◆ Task item: Give the rows below as a JSON list of strings, one string per line, leaving out any blank lines.

Data excerpts
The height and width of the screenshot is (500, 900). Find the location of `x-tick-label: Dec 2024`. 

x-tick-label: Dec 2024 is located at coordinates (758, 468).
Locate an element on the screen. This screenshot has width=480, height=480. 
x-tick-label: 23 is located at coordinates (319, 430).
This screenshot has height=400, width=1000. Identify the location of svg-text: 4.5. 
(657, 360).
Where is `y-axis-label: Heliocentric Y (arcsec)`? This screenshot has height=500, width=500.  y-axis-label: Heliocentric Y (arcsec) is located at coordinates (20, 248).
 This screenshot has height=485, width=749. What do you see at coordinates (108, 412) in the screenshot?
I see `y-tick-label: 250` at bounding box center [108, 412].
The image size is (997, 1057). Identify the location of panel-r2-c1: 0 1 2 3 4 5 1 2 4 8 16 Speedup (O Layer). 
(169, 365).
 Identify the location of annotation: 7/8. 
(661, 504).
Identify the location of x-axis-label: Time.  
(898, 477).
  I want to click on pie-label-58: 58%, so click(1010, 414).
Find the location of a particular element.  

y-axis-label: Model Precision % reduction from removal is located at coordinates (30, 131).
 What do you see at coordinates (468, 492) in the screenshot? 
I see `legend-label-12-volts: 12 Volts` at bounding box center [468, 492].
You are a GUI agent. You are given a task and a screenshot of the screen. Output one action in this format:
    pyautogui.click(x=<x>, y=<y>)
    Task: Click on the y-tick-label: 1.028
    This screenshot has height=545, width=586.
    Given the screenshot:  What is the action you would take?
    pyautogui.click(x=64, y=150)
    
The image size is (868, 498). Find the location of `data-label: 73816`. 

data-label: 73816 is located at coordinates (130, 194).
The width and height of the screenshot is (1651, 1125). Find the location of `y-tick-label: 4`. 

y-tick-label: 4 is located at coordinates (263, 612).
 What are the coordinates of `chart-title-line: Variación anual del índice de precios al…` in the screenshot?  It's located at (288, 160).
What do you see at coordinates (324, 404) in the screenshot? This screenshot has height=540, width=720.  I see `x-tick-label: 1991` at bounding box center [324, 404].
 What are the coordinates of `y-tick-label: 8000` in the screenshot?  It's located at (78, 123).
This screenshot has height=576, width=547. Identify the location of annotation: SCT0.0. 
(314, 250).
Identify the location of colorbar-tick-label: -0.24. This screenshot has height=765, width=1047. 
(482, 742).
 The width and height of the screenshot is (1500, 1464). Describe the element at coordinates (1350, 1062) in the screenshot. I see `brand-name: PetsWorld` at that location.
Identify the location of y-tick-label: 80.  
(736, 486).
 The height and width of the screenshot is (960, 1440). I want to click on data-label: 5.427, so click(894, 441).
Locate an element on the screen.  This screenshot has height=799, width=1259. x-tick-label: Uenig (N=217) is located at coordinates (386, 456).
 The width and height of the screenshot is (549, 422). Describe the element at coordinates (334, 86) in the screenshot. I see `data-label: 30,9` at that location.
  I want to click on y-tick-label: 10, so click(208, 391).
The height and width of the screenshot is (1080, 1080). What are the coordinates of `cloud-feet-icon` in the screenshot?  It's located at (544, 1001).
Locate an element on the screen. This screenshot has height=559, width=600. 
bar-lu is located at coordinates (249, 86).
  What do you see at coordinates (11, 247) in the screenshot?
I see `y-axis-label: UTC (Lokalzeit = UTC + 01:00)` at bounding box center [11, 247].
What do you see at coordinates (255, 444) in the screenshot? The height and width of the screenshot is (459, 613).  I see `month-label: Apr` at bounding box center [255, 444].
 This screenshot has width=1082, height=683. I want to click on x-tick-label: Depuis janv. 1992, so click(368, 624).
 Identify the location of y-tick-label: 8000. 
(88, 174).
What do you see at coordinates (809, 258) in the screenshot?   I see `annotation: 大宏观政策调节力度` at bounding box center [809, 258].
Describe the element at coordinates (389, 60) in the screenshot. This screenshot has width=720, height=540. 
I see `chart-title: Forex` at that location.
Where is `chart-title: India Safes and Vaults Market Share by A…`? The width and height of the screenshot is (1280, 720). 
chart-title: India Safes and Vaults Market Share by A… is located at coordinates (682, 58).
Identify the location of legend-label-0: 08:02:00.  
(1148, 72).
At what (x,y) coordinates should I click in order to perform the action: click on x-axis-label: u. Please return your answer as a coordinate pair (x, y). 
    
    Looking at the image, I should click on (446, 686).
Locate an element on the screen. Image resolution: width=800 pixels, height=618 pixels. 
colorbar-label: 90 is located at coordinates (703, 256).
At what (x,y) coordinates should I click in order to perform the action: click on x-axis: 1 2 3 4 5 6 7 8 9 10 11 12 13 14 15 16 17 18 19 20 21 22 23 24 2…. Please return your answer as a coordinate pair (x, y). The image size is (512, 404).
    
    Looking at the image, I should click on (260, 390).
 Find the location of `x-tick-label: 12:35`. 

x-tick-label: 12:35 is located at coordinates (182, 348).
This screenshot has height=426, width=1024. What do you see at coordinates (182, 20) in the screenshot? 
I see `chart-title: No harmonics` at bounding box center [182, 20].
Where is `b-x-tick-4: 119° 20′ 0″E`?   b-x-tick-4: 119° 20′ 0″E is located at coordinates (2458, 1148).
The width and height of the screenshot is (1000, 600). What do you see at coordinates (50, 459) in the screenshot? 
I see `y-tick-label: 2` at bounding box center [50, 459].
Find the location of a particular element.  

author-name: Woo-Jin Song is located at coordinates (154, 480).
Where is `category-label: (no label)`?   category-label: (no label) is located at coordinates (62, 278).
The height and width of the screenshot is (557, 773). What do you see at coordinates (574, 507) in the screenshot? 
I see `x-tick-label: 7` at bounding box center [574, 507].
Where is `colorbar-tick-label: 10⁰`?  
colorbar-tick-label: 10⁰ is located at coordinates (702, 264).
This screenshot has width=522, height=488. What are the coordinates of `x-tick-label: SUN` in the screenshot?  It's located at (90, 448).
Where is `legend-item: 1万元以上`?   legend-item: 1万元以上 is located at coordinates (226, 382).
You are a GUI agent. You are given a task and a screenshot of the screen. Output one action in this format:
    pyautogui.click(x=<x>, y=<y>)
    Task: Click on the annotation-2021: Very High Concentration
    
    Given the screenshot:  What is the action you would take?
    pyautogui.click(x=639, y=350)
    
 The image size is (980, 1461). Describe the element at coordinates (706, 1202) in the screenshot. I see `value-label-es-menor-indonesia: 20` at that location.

◆ Worked solution:
[
  "The height and width of the screenshot is (500, 900). Find the location of `x-tick-label: Dec 2024`. ",
  "x-tick-label: Dec 2024 is located at coordinates (758, 468).",
  "Locate an element on the screen. This screenshot has width=480, height=480. ",
  "x-tick-label: 23 is located at coordinates (319, 430).",
  "This screenshot has height=400, width=1000. Identify the location of svg-text: 4.5. ",
  "(657, 360).",
  "Where is `y-axis-label: Heliocentric Y (arcsec)`? This screenshot has height=500, width=500.  y-axis-label: Heliocentric Y (arcsec) is located at coordinates (20, 248).",
  " This screenshot has height=485, width=749. What do you see at coordinates (108, 412) in the screenshot?",
  "I see `y-tick-label: 250` at bounding box center [108, 412].",
  "The image size is (997, 1057). Identify the location of panel-r2-c1: 0 1 2 3 4 5 1 2 4 8 16 Speedup (O Layer). ",
  "(169, 365).",
  " Identify the location of annotation: 7/8. ",
  "(661, 504).",
  "Identify the location of x-axis-label: Time.  ",
  "(898, 477).",
  "  I want to click on pie-label-58: 58%, so click(1010, 414).",
  "Find the location of a particular element.  ",
  "y-axis-label: Model Precision % reduction from removal is located at coordinates (30, 131).",
  " What do you see at coordinates (468, 492) in the screenshot? ",
  "I see `legend-label-12-volts: 12 Volts` at bounding box center [468, 492].",
  "You are a GUI agent. You are given a task and a screenshot of the screen. Output one action in this format:",
  "    pyautogui.click(x=<x>, y=<y>)",
  "    Task: Click on the y-tick-label: 1.028",
  "    This screenshot has height=545, width=586.",
  "    Given the screenshot:  What is the action you would take?",
  "    pyautogui.click(x=64, y=150)",
  "The image size is (868, 498). Find the location of `data-label: 73816`. ",
  "data-label: 73816 is located at coordinates (130, 194).",
  "The width and height of the screenshot is (1651, 1125). Find the location of `y-tick-label: 4`. ",
  "y-tick-label: 4 is located at coordinates (263, 612).",
  " What are the coordinates of `chart-title-line: Variación anual del índice de precios al…` in the screenshot?  It's located at (288, 160).",
  "What do you see at coordinates (324, 404) in the screenshot? This screenshot has height=540, width=720.  I see `x-tick-label: 1991` at bounding box center [324, 404].",
  " What are the coordinates of `y-tick-label: 8000` in the screenshot?  It's located at (78, 123).",
  "This screenshot has height=576, width=547. Identify the location of annotation: SCT0.0. ",
  "(314, 250).",
  "Identify the location of colorbar-tick-label: -0.24. This screenshot has height=765, width=1047. ",
  "(482, 742).",
  " The width and height of the screenshot is (1500, 1464). Describe the element at coordinates (1350, 1062) in the screenshot. I see `brand-name: PetsWorld` at that location.",
  "Identify the location of y-tick-label: 80.  ",
  "(736, 486).",
  " The height and width of the screenshot is (960, 1440). I want to click on data-label: 5.427, so click(894, 441).",
  "Locate an element on the screen.  This screenshot has height=799, width=1259. x-tick-label: Uenig (N=217) is located at coordinates (386, 456).",
  " The width and height of the screenshot is (549, 422). Describe the element at coordinates (334, 86) in the screenshot. I see `data-label: 30,9` at that location.",
  "  I want to click on y-tick-label: 10, so click(208, 391).",
  "The height and width of the screenshot is (1080, 1080). What are the coordinates of `cloud-feet-icon` in the screenshot?  It's located at (544, 1001).",
  "Locate an element on the screen. This screenshot has height=559, width=600. ",
  "bar-lu is located at coordinates (249, 86).",
  "  What do you see at coordinates (11, 247) in the screenshot?",
  "I see `y-axis-label: UTC (Lokalzeit = UTC + 01:00)` at bounding box center [11, 247].",
  "What do you see at coordinates (255, 444) in the screenshot? The height and width of the screenshot is (459, 613).  I see `month-label: Apr` at bounding box center [255, 444].",
  " This screenshot has width=1082, height=683. I want to click on x-tick-label: Depuis janv. 1992, so click(368, 624).",
  " Identify the location of y-tick-label: 8000. ",
  "(88, 174).",
  "What do you see at coordinates (809, 258) in the screenshot?   I see `annotation: 大宏观政策调节力度` at bounding box center [809, 258].",
  "Describe the element at coordinates (389, 60) in the screenshot. This screenshot has width=720, height=540. ",
  "I see `chart-title: Forex` at that location.",
  "Where is `chart-title: India Safes and Vaults Market Share by A…`? The width and height of the screenshot is (1280, 720). ",
  "chart-title: India Safes and Vaults Market Share by A… is located at coordinates (682, 58).",
  "Identify the location of legend-label-0: 08:02:00.  ",
  "(1148, 72).",
  "At what (x,y) coordinates should I click in order to perform the action: click on x-axis-label: u. Please return your answer as a coordinate pair (x, y). ",
  "    Looking at the image, I should click on (446, 686).",
  "Locate an element on the screen. Image resolution: width=800 pixels, height=618 pixels. ",
  "colorbar-label: 90 is located at coordinates (703, 256).",
  "At what (x,y) coordinates should I click in order to perform the action: click on x-axis: 1 2 3 4 5 6 7 8 9 10 11 12 13 14 15 16 17 18 19 20 21 22 23 24 2…. Please return your answer as a coordinate pair (x, y). The image size is (512, 404).",
  "    Looking at the image, I should click on (260, 390).",
  " Find the location of `x-tick-label: 12:35`. ",
  "x-tick-label: 12:35 is located at coordinates (182, 348).",
  "This screenshot has height=426, width=1024. What do you see at coordinates (182, 20) in the screenshot? ",
  "I see `chart-title: No harmonics` at bounding box center [182, 20].",
  "Where is `b-x-tick-4: 119° 20′ 0″E`?   b-x-tick-4: 119° 20′ 0″E is located at coordinates (2458, 1148).",
  "The width and height of the screenshot is (1000, 600). What do you see at coordinates (50, 459) in the screenshot? ",
  "I see `y-tick-label: 2` at bounding box center [50, 459].",
  "Find the location of a particular element.  ",
  "author-name: Woo-Jin Song is located at coordinates (154, 480).",
  "Where is `category-label: (no label)`?   category-label: (no label) is located at coordinates (62, 278).",
  "The height and width of the screenshot is (557, 773). What do you see at coordinates (574, 507) in the screenshot? ",
  "I see `x-tick-label: 7` at bounding box center [574, 507].",
  "Where is `colorbar-tick-label: 10⁰`?  ",
  "colorbar-tick-label: 10⁰ is located at coordinates (702, 264).",
  "This screenshot has width=522, height=488. What are the coordinates of `x-tick-label: SUN` in the screenshot?  It's located at (90, 448).",
  "Where is `legend-item: 1万元以上`?   legend-item: 1万元以上 is located at coordinates (226, 382).",
  "You are a GUI agent. You are given a task and a screenshot of the screen. Output one action in this format:",
  "    pyautogui.click(x=<x>, y=<y>)",
  "    Task: Click on the annotation-2021: Very High Concentration",
  "    Given the screenshot:  What is the action you would take?",
  "    pyautogui.click(x=639, y=350)",
  " The image size is (980, 1461). Describe the element at coordinates (706, 1202) in the screenshot. I see `value-label-es-menor-indonesia: 20` at that location."
]